For God so loved the world that he gave his one and only Son, that whoever believes in him shall not perish but have eternal life. For God did not send his Son into the world to condemn the world, but to save the world through him.

Monday, April 11, 2011

1st Chemo Cycle

The Lord is my rock and my fortress, my deliverer; Psalm

It feels like a long time since I wrote a few lines last time.
An update on what is going on with me. This week has been difficult for me. I started chemo on Tuesday (last tuesday) and completed with 3 oral pills (part of the chemo) on Friday.
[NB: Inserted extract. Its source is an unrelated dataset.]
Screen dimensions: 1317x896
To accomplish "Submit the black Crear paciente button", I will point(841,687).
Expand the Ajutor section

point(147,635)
I never thought chemo will be so strong in our bodies, I've been in pain all day Saturday, could not sleep cause of the pain on Sat night and on Sunday finally some relieve with a pain medication the doc gave me (the downside is that the med is really good for pain, but makes me feel like a zombie, makes me extremely sleepy and affects me in other way that is worst than the ones I just listed).
Today I did not take pain medicine cause of the side effects, my body is feeling better, but I have had fight a stomachache all day long and I am continuing to do so.
This kind of pain is completely different from the spinal taps, radiation, suture on my head scalp without anesthesia, etc... this pain is a dull, inside, constant pain all around the body (best way I could describe).
Today I almost take the decision of no more chemo for me... just when I said that my mom called me without knowing what was going on with me, and she said to me, ...hijita, this is gonna be difficult, but the Lord is your strength, don't give up, God has open all doors for your treatment, you have passed the worst and the Lord is walking you to finish the race...
She and another sister yesterday encouraged me to keep with this which is no fun and I feel I don't wanna do it no more, but I guess I have to.
Sorry I am not very positive and inspiring today, I ask for your prayers, I need them more than ever.